Glutamatergic Fate of Neural Progenitor Cells of Rats with Inherited Audiogenic Epilepsy

• Published in: Brain sciences Vol. 10; no. 5; p. 311
• Main Authors: Naumova, Alexandra A, Oleynik, Ekaterina A, Chernigovskaya, Elena V, Glazova, Margarita V
• Format: Journal Article
• Language: English
• Published: Switzerland MDPI 21.05.2020; MDPI AG
• Subjects: Akt; ERK1/2; hippocampus; Krushinsky-Molodkina rats; neuronal differentiation; PKA; GSK3β; ERK1/2; hippocampus; PKA; Akt; Krushinsky-Molodkina rats; neuronal differentiation
• ISSN: 2076-3425; 2076-3425
• DOI: 10.3390/brainsci10050311

Epilepsy is associated with aberrant neurogenesis in the hippocampus and may underlie the development of hereditary epilepsy.

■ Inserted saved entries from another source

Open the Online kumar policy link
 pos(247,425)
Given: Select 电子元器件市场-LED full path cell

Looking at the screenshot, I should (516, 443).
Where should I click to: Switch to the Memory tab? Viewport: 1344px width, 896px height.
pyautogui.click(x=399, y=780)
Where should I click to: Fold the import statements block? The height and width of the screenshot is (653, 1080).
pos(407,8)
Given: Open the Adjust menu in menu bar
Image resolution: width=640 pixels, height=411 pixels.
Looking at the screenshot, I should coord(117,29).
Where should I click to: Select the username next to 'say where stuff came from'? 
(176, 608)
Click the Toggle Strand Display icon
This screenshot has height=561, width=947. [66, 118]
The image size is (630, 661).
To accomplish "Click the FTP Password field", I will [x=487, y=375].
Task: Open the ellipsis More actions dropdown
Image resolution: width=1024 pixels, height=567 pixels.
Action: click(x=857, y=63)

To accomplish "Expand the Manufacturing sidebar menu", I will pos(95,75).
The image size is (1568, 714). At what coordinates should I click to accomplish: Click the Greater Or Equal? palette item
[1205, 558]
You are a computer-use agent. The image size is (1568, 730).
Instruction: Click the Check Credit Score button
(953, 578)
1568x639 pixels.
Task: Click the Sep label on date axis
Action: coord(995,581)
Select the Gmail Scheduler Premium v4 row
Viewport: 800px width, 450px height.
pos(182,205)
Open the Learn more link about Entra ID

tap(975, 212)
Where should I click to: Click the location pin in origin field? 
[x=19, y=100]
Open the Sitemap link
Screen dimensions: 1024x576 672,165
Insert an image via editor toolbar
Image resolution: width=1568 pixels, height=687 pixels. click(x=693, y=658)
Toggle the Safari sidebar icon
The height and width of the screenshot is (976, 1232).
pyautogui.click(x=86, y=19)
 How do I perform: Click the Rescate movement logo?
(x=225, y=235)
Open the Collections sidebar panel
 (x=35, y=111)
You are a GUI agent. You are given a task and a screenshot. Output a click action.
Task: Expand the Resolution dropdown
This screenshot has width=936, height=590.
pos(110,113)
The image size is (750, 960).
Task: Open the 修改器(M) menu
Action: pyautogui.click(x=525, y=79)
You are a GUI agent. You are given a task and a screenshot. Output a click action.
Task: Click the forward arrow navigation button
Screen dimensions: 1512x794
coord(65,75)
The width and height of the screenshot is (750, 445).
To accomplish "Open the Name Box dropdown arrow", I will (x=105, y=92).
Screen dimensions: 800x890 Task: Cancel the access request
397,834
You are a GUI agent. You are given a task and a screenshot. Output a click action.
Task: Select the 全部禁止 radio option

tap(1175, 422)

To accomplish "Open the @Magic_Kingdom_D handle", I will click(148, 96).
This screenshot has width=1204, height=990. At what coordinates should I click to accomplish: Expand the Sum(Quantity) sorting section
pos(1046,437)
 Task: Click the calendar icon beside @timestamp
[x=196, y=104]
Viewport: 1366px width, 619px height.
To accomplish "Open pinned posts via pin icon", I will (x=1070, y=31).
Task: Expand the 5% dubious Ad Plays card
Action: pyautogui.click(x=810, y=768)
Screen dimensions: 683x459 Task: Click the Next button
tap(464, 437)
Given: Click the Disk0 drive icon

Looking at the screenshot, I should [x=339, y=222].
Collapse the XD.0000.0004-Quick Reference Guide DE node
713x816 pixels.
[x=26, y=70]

In the present study, we analyzed the differentiation fate of neural progenitor cells (NPC), which were isolated from the hippocampus of embryos of Krushinsky-Molodkina (KM) rats genetically prone to audiogenic epilepsy. NPCs from embryos of Wistar rats were used as the control. We found principal differences between Wistar and KM NPC in unstimulated controls: Wistar NPC culture contained both gamma-aminobutyric acid (GABA) and glutamatergic neurons; KM NPC culture was mainly represented by glutamatergic cells. The stimulation of glutamatergic differentiation of Wistar NPC resulted in a significant increase in glutamatergic cell number that was accompanied by the activation of protein kinase A. The stimulation of KM NPC led to a decrease in immature glutamatergic cell number and was associated with the activation of extracellular signal-regulated kinases 1 and 2 (ERK1/2) and protein kinase B/ glycogen synthase kinase 3 beta (Akt/GSK3β), which indicates the activation of glutamatergic cell maturation. These results suggest genetically programmed abnormalities in KM rats that determine the glutamatergic fate of NPC and contribute to the development of audiogenic epilepsy.